The records should be written out in full, with nothing altered.

■ Saved entries ■
★ ★ ★
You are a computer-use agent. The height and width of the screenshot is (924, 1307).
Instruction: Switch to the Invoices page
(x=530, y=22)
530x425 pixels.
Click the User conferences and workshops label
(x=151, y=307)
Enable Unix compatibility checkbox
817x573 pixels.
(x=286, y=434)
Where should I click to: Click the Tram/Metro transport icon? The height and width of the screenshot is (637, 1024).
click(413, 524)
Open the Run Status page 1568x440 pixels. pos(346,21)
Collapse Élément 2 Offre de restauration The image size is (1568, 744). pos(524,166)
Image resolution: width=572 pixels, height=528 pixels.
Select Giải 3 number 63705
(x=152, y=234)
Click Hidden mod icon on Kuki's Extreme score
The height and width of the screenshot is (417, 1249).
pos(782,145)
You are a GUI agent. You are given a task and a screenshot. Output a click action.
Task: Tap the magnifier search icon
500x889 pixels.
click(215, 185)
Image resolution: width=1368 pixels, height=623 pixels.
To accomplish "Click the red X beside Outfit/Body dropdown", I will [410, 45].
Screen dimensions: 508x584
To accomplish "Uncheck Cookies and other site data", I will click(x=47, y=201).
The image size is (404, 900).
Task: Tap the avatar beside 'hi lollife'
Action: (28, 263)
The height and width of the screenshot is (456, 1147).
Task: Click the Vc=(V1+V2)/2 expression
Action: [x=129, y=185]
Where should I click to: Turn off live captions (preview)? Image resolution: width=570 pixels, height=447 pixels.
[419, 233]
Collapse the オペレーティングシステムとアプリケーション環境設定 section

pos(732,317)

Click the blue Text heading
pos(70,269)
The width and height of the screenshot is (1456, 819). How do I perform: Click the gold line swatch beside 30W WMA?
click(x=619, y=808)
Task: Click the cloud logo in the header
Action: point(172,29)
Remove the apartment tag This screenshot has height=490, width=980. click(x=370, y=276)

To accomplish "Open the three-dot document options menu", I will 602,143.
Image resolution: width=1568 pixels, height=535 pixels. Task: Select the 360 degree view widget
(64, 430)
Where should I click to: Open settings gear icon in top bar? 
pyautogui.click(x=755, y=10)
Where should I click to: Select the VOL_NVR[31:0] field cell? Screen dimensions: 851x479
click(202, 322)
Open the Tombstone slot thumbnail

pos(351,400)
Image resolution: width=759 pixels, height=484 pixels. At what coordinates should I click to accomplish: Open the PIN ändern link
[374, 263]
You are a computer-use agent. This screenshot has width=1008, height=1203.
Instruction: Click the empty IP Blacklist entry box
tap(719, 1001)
★ ★ ★
■ Your response ■
You are a computer-use agent. The height and width of the screenshot is (924, 1307).
Instruction: Switch to the Invoices page
(x=530, y=22)
530x425 pixels.
Click the User conferences and workshops label
(x=151, y=307)
Enable Unix compatibility checkbox
817x573 pixels.
(x=286, y=434)
Where should I click to: Click the Tram/Metro transport icon? The height and width of the screenshot is (637, 1024).
click(413, 524)
Open the Run Status page 1568x440 pixels. pos(346,21)
Collapse Élément 2 Offre de restauration The image size is (1568, 744). pos(524,166)
Image resolution: width=572 pixels, height=528 pixels.
Select Giải 3 number 63705
(x=152, y=234)
Click Hidden mod icon on Kuki's Extreme score
The height and width of the screenshot is (417, 1249).
pos(782,145)
You are a GUI agent. You are given a task and a screenshot. Output a click action.
Task: Tap the magnifier search icon
500x889 pixels.
click(215, 185)
Image resolution: width=1368 pixels, height=623 pixels.
To accomplish "Click the red X beside Outfit/Body dropdown", I will [410, 45].
Screen dimensions: 508x584
To accomplish "Uncheck Cookies and other site data", I will click(x=47, y=201).
The image size is (404, 900).
Task: Tap the avatar beside 'hi lollife'
Action: (28, 263)
The height and width of the screenshot is (456, 1147).
Task: Click the Vc=(V1+V2)/2 expression
Action: [x=129, y=185]
Where should I click to: Turn off live captions (preview)? Image resolution: width=570 pixels, height=447 pixels.
[419, 233]
Collapse the オペレーティングシステムとアプリケーション環境設定 section

pos(732,317)

Click the blue Text heading
pos(70,269)
The width and height of the screenshot is (1456, 819). How do I perform: Click the gold line swatch beside 30W WMA?
click(x=619, y=808)
Task: Click the cloud logo in the header
Action: point(172,29)
Remove the apartment tag This screenshot has height=490, width=980. click(x=370, y=276)

To accomplish "Open the three-dot document options menu", I will 602,143.
Image resolution: width=1568 pixels, height=535 pixels. Task: Select the 360 degree view widget
(64, 430)
Where should I click to: Open settings gear icon in top bar? 
pyautogui.click(x=755, y=10)
Where should I click to: Select the VOL_NVR[31:0] field cell? Screen dimensions: 851x479
click(202, 322)
Open the Tombstone slot thumbnail

pos(351,400)
Image resolution: width=759 pixels, height=484 pixels. At what coordinates should I click to accomplish: Open the PIN ändern link
[374, 263]
You are a computer-use agent. This screenshot has width=1008, height=1203.
Instruction: Click the empty IP Blacklist entry box
tap(719, 1001)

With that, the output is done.